Michel Catino, l’un des deux Belges poursuivis, se définit lui comme « catholique, non violent et pacifiste » – bien loin donc de l’image associée aux auteurs d’attaques se revendiquant de l’islam. Son seul défaut selon lui : le jeu. Il explique au tribunal : « Je me défendais très bien au poker, j’ai gagné beaucoup d’argent comme ça. »

Les trois accusés qui auraient pu apporter des réponses sur la préparation des attentats, sur les donneurs d’ordres, ne sont pas là.

Les deux frères Belhoucine, originaires d’Île-de-France et membres du groupe État islamique, qui a revendiqué les attaques contre la policière de Montrouge et l’Hyper Cacher commises par Amedy Coulibaly (celle contre Charlie Hebdo a été revendiquée par al-Qaïda dans la péninsule arabique), sont présumés morts en Syrie.

Hayat Boumeddiene, la veuve d’Amedy Coulibaly, est en fuite et se cache très probablement dans la province d’Idleb en Syrie, où elle avait rejoint le groupe État islamique peu avant la tuerie.

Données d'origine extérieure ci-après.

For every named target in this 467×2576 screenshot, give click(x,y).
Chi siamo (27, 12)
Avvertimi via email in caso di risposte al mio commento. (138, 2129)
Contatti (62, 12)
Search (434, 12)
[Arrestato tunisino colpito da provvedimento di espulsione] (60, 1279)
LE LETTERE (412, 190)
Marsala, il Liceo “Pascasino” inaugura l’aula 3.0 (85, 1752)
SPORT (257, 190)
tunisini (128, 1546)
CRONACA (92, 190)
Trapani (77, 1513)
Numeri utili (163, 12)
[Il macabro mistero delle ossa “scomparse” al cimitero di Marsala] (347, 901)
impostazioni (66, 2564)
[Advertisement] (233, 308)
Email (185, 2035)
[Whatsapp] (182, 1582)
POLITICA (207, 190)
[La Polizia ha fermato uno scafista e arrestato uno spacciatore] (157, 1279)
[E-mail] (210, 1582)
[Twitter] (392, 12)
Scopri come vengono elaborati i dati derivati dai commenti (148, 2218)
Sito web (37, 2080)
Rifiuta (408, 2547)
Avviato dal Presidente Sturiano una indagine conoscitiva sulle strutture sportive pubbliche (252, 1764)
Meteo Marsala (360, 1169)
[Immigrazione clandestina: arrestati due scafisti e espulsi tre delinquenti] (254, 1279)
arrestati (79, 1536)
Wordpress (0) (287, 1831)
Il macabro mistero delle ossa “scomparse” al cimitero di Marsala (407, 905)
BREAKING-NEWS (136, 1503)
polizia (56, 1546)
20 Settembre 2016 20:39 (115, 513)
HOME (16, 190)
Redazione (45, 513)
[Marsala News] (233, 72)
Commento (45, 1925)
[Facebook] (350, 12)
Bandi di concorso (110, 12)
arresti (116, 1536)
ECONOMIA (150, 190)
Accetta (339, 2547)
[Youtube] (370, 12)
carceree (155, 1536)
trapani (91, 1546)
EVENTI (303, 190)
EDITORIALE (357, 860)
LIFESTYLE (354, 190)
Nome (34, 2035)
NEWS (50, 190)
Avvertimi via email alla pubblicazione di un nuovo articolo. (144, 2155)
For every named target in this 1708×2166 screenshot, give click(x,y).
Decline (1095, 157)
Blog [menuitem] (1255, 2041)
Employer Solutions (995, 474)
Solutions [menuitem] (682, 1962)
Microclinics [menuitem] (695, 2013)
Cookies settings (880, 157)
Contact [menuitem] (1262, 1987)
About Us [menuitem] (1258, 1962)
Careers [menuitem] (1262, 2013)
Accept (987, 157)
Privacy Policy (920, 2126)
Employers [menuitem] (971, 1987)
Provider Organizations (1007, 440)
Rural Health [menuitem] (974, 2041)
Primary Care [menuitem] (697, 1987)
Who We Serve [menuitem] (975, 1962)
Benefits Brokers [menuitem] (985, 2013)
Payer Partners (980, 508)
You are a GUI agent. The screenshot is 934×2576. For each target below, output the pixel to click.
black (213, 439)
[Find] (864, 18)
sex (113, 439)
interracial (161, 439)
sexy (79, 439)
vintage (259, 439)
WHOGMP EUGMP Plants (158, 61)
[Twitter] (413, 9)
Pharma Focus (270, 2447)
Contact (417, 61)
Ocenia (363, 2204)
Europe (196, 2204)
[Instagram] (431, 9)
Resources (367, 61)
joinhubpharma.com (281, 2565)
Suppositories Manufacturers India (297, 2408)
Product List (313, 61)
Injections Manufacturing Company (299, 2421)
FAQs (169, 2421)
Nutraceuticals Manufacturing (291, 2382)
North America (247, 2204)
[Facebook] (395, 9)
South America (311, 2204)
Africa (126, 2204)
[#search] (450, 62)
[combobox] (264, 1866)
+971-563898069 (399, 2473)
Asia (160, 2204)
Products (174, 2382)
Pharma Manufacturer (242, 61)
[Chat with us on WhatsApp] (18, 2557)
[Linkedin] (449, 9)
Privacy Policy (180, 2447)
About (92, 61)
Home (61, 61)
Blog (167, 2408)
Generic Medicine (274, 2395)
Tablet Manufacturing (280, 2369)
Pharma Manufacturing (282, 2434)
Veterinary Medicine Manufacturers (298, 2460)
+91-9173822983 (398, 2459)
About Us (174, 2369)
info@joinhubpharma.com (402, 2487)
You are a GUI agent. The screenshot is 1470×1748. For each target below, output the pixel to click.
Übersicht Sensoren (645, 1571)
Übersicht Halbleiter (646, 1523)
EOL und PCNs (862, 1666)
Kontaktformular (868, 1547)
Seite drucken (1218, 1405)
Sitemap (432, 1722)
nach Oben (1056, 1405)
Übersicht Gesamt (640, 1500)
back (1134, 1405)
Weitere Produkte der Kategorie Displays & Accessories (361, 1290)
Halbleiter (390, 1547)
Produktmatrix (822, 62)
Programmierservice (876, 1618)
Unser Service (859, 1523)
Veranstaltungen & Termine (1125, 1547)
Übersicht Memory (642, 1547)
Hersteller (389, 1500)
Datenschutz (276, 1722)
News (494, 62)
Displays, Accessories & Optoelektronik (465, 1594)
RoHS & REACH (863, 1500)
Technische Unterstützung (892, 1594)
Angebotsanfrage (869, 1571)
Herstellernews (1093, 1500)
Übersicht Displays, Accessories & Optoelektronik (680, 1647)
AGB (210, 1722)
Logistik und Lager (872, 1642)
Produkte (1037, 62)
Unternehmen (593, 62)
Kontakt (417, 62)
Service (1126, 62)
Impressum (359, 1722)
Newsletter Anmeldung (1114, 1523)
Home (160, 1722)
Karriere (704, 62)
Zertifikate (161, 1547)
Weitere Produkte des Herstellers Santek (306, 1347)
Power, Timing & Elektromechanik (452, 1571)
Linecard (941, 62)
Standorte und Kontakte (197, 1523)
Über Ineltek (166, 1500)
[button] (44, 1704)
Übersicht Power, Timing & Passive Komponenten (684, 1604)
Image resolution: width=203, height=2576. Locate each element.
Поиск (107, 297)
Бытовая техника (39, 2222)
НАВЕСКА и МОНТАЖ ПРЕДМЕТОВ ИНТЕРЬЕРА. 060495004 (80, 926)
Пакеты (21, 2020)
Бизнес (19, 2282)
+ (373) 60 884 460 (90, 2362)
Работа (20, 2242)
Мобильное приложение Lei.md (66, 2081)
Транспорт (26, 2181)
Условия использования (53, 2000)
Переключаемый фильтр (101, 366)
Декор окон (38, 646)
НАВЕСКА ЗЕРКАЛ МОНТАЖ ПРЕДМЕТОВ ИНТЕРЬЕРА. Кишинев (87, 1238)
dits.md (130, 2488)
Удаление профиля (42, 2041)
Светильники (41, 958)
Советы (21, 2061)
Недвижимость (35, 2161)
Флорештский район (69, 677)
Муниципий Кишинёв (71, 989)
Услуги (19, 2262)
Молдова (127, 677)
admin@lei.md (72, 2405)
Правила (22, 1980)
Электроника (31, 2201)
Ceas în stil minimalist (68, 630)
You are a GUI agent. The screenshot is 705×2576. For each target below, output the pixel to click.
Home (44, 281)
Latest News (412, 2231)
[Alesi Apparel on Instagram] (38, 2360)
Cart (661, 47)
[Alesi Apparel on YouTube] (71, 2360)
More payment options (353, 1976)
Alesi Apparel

L’enquête a permis d’établir qu’elle a eu un rôle dans la préparation des attaques.

La mort et l’horreur en salle d’audience

Le silence. Lundi matin, la salle d’audience, parfois un peu agitée, a été plongée dans un silence glaçant. L’un de ces moments qui accompagnent l’effroi.

Pour examiner les faits, le tribunal a diffusé les images de l’attaque contre Charlie Hebdo. Plusieurs vidéos. Une scène de crime effroyable. Avant de les diffuser, l’enquêteur de la section antiterroriste chargé de les expliquer prévient : « Les victimes sont très clairement visibles. »

« Ces images sont d’une rare violence, on y voit des machines de guerre déterminées. Je dois l’avouer, pendant quelques minutes, j’ai eu du mal à rester dans mon rôle d’avocat »

- Cathy Richard, avocate du fils de Bernard Maris

Sur les bancs des parties civiles, plusieurs survivants de l’attentat et des proches des journalistes assassinés se lèvent et sortent. D’autres font le choix de rester.

Sur l’écran, derrière les juges, défile ensuite l’horreur. Du sang, des meubles renversés, des corps enchevêtrés dans une première vidéo. Puis, dans une autre, les deux assaillants, Saïd et Chérif Kouachi, armes à la main, gilets tactiques sur les épaules, entièrement vêtus de noir.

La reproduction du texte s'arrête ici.